* **Travail demandé**
1. Dans le texte sur l'idéal et le désir, quelle définition de la beauté est attribuée à Paul Valéry ?
2. Extrayez du texte sur l'idéal et le désir le passage qui commence par les mots « PS le 25/11 » et s'achève sur « l'air, bien sûr ! ».

* **Texte fourni**
━━━━━━

L'idéal posé par le désir nous conduit-il à une impasse ?...
16/11/2005

Le 16/11, from appletree again : "Quand on est victime de l'idéal... Une question intéressante et complexe sur laquelle je tourne en rond : l'idéal et le désir. Je viens de voir le film de Visconti 'Mort à Venise' - histoire de cet artiste qui meurt devant l'idée de beauté. Cela m'a fait penser aux héros de Dostoievski, qui sont souvent victimes d'idéaux qu'ils placent eux-mêmes très haut, avant de se sentir incapables d'en être à la hauteur... Cette question du désir, qui nous pousse à agir, mais peut aussi nous écraser, me fascine. D'une certaine façon, ne peut-on pas lier cela aux Idées (ou archétypes ?) platoniciennes que rien ne vient approcher dans les multiples manifestations sensibles ? On pourrait faire un lien avec la psychanalyse, qui utilise la notion de ratage (Lacan), pour désigner cette non-coïncidence avec l'objet : il y a toujours un reste, un écart non comblé... Est-ce cela l'origine du désir : cette distance que l'on cherche en vain à combler et qui fait de nous tous des Sisyphes ? Finalement, ma question est plus ou moins : le désir n'est-il pas indissociable de l'idéal ? Et comment se sortir de ce que je perçois comme une impasse : d'une part pas d'existence sans idéal, d'autre part l'idéal nous détruit (je pense notamment à la célèbre définition que Paul Valéry donne de la beauté : elle est 'ce qui désespère') ? Merci pour votre avis sur la question et surtout pour vos suggestions de lecture sur ce thème de l'idéal et de son rôle moteur et / ou paralysant."

PS le 25/11 : "En ce qui concerne les trois boules bleues en révolution, elles évoquent la base d'un anémomètre. Peut-être évoquent-elles le vent, et donc l'esprit ?"

=> 04/12/2005 : Merci de votre interprétation des boules bleues. Où avais-je la tête ? ...En l'air, bien sûr !

━━━━━━

* **Extrait de données**

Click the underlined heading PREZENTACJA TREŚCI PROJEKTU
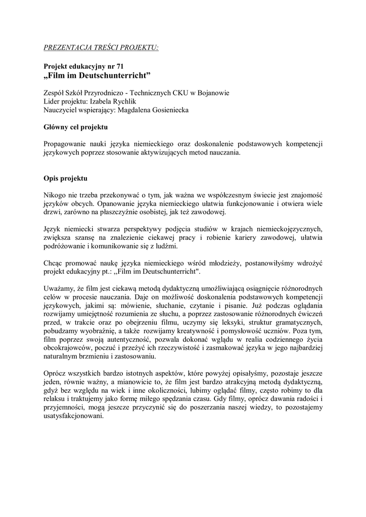tap(101, 48)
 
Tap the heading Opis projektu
tap(66, 179)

━━━━━━

* **Solutions proposées**
1. Selon Paul Valéry, la beauté est « ce qui désespère ».

2.
PS le 25/11 : "En ce qui concerne les trois boules bleues en révolution, elles évoquent la base d'un anémomètre. Peut-être évoquent-elles le vent, et donc l'esprit ?"

=> 04/12/2005 : Merci de votre interprétation des boules bleues. Où avais-je la tête ? ...En l'air, bien sûr !